Exercise aim: Copy out the items below word for word.
========================================================================
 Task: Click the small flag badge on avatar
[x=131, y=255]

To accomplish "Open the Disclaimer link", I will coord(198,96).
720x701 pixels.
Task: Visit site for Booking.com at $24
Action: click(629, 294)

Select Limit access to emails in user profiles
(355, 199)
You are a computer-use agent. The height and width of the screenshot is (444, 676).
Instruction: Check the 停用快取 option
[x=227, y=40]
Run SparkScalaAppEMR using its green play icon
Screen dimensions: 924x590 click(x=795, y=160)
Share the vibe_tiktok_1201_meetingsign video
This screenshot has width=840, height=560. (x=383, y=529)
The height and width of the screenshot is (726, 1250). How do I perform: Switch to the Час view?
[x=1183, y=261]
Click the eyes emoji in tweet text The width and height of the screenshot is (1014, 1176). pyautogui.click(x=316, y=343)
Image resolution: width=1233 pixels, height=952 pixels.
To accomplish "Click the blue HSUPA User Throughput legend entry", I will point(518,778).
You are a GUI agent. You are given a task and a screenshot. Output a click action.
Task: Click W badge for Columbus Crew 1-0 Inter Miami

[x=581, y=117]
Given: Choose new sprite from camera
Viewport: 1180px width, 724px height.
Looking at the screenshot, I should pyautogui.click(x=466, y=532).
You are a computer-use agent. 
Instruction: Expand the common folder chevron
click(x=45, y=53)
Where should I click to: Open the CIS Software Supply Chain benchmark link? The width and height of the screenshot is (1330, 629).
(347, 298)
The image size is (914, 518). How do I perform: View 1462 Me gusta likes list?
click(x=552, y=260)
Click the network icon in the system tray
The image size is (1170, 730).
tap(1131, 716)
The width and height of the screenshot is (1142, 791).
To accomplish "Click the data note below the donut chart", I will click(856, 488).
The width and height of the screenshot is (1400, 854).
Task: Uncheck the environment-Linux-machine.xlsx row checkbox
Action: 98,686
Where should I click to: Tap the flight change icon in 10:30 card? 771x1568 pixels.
========================================================================
Output for this exercise:
 Task: Click the small flag badge on avatar
[x=131, y=255]

To accomplish "Open the Disclaimer link", I will coord(198,96).
720x701 pixels.
Task: Visit site for Booking.com at $24
Action: click(629, 294)

Select Limit access to emails in user profiles
(355, 199)
You are a computer-use agent. The height and width of the screenshot is (444, 676).
Instruction: Check the 停用快取 option
[x=227, y=40]
Run SparkScalaAppEMR using its green play icon
Screen dimensions: 924x590 click(x=795, y=160)
Share the vibe_tiktok_1201_meetingsign video
This screenshot has width=840, height=560. (x=383, y=529)
The height and width of the screenshot is (726, 1250). How do I perform: Switch to the Час view?
[x=1183, y=261]
Click the eyes emoji in tweet text The width and height of the screenshot is (1014, 1176). pyautogui.click(x=316, y=343)
Image resolution: width=1233 pixels, height=952 pixels.
To accomplish "Click the blue HSUPA User Throughput legend entry", I will point(518,778).
You are a GUI agent. You are given a task and a screenshot. Output a click action.
Task: Click W badge for Columbus Crew 1-0 Inter Miami

[x=581, y=117]
Given: Choose new sprite from camera
Viewport: 1180px width, 724px height.
Looking at the screenshot, I should pyautogui.click(x=466, y=532).
You are a computer-use agent. 
Instruction: Expand the common folder chevron
click(x=45, y=53)
Where should I click to: Open the CIS Software Supply Chain benchmark link? The width and height of the screenshot is (1330, 629).
(347, 298)
The image size is (914, 518). How do I perform: View 1462 Me gusta likes list?
click(x=552, y=260)
Click the network icon in the system tray
The image size is (1170, 730).
tap(1131, 716)
The width and height of the screenshot is (1142, 791).
To accomplish "Click the data note below the donut chart", I will click(856, 488).
The width and height of the screenshot is (1400, 854).
Task: Uncheck the environment-Linux-machine.xlsx row checkbox
Action: 98,686
Where should I click to: Tap the flight change icon in 10:30 card? 771x1568 pixels.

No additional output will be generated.